→ **SHORT EXERCISE**
Edit the lines from the one with "Where should I click to: Click the green" up to and including the one with "pyautogui.click(x=1191, y=9)" so that "indicator dot" becomes "indicator light", leaving everything else unchanged. Return only those lines.

→ **EXERCISE MATERIALS**
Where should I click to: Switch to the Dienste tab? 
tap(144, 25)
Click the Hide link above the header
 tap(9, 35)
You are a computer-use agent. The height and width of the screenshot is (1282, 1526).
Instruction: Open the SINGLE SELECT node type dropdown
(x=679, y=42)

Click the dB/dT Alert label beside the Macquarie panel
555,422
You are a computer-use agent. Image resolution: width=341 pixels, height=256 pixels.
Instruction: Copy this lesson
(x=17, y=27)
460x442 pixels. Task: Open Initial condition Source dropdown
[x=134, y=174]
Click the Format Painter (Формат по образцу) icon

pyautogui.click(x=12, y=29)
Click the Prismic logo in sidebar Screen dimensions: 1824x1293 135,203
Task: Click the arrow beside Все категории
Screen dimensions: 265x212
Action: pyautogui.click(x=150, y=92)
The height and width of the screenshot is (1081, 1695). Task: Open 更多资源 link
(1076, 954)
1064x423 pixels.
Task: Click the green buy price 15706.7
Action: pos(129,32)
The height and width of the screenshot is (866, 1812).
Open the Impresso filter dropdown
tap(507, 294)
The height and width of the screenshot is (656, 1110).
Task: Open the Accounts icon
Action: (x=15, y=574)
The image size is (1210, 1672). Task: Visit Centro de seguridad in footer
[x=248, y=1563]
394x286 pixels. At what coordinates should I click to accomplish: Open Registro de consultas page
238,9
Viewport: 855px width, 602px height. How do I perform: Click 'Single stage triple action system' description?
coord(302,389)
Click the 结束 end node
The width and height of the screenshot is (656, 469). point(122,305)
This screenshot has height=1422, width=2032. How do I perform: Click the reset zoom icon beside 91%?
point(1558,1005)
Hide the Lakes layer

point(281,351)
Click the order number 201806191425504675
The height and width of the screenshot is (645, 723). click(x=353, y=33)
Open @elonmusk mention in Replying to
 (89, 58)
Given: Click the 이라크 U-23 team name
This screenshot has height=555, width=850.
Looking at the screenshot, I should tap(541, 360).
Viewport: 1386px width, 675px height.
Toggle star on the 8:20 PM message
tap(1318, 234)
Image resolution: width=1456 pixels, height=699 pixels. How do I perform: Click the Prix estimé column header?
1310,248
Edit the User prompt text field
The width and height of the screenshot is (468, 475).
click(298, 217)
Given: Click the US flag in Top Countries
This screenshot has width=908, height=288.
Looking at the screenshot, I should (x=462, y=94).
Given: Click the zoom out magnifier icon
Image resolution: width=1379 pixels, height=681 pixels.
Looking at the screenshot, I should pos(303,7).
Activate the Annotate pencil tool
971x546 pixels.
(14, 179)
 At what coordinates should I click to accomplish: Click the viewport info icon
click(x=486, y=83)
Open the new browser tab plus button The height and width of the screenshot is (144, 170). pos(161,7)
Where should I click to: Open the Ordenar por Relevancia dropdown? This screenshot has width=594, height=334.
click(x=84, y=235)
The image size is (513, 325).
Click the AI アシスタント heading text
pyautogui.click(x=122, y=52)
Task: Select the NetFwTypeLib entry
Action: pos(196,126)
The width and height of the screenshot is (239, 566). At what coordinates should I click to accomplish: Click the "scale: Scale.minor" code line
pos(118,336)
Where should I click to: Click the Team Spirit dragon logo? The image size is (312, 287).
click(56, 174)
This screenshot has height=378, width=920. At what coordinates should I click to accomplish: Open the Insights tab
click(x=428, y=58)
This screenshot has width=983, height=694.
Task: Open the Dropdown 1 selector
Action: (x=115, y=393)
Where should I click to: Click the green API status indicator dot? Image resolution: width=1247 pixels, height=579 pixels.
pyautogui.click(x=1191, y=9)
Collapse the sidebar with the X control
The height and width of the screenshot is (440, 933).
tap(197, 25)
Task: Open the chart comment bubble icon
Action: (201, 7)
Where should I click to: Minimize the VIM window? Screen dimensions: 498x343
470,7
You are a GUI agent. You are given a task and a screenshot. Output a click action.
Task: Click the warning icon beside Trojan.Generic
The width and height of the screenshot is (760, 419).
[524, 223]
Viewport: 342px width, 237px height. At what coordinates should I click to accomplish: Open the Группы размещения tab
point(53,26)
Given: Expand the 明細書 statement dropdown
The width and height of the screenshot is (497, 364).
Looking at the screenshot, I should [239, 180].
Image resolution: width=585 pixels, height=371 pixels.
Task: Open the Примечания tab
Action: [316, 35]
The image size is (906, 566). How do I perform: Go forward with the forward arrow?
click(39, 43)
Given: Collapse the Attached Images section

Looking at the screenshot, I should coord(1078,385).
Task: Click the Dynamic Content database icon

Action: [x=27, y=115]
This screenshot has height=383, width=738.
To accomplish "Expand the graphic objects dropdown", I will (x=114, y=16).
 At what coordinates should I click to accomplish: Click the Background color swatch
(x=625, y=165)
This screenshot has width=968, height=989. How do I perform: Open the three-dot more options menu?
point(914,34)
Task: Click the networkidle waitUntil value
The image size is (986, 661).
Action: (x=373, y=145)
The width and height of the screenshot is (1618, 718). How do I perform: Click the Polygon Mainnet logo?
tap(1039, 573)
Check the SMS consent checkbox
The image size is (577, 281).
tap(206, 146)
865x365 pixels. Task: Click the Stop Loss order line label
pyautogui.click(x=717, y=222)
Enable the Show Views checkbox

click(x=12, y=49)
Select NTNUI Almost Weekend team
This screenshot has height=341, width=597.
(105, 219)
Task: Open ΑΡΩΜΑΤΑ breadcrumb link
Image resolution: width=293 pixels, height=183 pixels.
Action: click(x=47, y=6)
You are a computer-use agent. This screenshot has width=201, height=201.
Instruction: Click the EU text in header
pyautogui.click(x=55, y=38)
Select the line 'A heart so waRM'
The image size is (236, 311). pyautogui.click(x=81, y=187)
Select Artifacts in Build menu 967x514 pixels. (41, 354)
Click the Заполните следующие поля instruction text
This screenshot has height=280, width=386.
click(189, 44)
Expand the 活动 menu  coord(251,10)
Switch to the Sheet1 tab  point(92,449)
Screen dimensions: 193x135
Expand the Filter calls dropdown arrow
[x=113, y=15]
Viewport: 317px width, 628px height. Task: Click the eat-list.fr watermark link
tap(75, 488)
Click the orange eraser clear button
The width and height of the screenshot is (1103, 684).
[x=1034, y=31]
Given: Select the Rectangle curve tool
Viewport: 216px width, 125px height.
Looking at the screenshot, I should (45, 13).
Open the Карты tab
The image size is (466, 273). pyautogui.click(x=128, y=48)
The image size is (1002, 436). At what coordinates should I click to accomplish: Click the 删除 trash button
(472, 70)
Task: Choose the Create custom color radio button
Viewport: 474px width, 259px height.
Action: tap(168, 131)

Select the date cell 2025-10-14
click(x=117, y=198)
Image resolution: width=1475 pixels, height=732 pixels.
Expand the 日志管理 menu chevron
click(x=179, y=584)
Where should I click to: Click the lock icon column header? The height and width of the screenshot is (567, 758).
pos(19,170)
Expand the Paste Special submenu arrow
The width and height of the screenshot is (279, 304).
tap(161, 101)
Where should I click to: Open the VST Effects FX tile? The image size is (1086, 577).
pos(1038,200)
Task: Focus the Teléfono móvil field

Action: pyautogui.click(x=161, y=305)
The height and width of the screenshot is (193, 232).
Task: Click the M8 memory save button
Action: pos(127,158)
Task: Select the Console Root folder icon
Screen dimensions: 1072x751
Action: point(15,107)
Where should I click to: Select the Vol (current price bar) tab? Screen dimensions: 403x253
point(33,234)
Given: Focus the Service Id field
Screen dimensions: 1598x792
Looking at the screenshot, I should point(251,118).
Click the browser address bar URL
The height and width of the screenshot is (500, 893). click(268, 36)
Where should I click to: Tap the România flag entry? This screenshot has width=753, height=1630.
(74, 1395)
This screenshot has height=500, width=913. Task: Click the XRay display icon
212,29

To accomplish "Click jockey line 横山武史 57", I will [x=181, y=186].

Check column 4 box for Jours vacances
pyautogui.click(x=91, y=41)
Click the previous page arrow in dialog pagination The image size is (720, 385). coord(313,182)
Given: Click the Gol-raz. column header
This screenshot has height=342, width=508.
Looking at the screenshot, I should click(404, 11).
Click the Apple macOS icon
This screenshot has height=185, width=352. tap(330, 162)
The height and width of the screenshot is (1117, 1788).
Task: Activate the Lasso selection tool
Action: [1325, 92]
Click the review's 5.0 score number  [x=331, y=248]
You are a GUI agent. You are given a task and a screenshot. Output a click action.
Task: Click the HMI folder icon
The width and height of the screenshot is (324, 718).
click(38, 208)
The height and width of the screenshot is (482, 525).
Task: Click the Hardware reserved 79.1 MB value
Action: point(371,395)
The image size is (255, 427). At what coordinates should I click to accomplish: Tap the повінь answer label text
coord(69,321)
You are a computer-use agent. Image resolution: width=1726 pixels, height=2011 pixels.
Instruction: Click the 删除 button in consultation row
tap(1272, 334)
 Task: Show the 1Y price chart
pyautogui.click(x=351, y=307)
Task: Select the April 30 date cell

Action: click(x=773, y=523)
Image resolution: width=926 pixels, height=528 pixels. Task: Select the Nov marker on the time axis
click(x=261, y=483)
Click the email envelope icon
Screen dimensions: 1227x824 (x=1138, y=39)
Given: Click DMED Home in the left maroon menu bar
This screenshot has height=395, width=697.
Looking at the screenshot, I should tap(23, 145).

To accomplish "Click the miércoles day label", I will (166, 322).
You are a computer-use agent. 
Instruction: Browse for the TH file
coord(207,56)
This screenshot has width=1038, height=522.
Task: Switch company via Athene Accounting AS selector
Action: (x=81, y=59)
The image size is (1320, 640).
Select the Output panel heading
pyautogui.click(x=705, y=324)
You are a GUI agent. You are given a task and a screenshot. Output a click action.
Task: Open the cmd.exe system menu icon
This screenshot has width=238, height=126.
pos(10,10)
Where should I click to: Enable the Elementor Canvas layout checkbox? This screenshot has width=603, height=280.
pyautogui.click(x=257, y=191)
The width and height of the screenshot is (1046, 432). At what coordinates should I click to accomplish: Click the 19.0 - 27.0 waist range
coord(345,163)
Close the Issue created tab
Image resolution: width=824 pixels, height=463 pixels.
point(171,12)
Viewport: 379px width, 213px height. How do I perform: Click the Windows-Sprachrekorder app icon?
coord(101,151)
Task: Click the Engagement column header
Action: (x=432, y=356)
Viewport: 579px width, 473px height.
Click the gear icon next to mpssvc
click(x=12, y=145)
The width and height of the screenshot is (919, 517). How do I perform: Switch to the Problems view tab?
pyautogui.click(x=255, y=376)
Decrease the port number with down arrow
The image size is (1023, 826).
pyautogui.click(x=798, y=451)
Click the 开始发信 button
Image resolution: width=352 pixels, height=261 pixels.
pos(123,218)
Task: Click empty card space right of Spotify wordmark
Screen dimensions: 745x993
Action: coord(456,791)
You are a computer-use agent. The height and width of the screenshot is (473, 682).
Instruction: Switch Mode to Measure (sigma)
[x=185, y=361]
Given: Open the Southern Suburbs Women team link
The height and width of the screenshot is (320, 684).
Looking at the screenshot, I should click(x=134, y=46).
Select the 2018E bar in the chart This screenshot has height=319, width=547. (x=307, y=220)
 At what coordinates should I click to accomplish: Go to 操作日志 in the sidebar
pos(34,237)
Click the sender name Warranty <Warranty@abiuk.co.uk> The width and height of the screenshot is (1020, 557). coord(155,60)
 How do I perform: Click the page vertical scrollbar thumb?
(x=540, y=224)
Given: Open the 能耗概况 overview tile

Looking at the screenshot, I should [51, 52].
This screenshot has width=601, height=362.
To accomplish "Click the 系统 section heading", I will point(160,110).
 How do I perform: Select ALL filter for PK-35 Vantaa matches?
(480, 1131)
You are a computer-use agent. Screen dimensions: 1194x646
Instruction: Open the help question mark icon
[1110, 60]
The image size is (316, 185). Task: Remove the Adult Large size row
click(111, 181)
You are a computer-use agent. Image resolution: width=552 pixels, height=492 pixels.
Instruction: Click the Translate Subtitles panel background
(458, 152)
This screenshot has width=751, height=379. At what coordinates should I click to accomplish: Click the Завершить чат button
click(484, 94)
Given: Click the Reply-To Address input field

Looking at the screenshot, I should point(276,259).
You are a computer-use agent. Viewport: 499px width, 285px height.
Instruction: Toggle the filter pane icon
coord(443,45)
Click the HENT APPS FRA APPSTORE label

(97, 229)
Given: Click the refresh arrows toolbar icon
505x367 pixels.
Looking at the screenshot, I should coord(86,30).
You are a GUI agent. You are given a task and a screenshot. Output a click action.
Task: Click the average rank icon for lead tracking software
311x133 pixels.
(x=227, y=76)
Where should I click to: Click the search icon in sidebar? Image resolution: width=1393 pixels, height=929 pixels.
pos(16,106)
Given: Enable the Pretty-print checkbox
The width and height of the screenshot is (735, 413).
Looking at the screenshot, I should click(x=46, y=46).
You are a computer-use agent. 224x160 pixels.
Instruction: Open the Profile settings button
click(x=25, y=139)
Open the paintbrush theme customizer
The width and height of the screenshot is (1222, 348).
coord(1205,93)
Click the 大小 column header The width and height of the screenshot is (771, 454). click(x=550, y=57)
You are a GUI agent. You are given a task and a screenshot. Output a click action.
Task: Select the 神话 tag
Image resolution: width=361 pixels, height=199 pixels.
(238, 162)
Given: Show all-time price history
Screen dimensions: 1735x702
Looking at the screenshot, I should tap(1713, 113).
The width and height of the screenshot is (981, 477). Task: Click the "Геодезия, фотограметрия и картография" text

→ **CORRECT ANSWER**
Where should I click to: Click the green API status indicator light? Image resolution: width=1247 pixels, height=579 pixels.
pyautogui.click(x=1191, y=9)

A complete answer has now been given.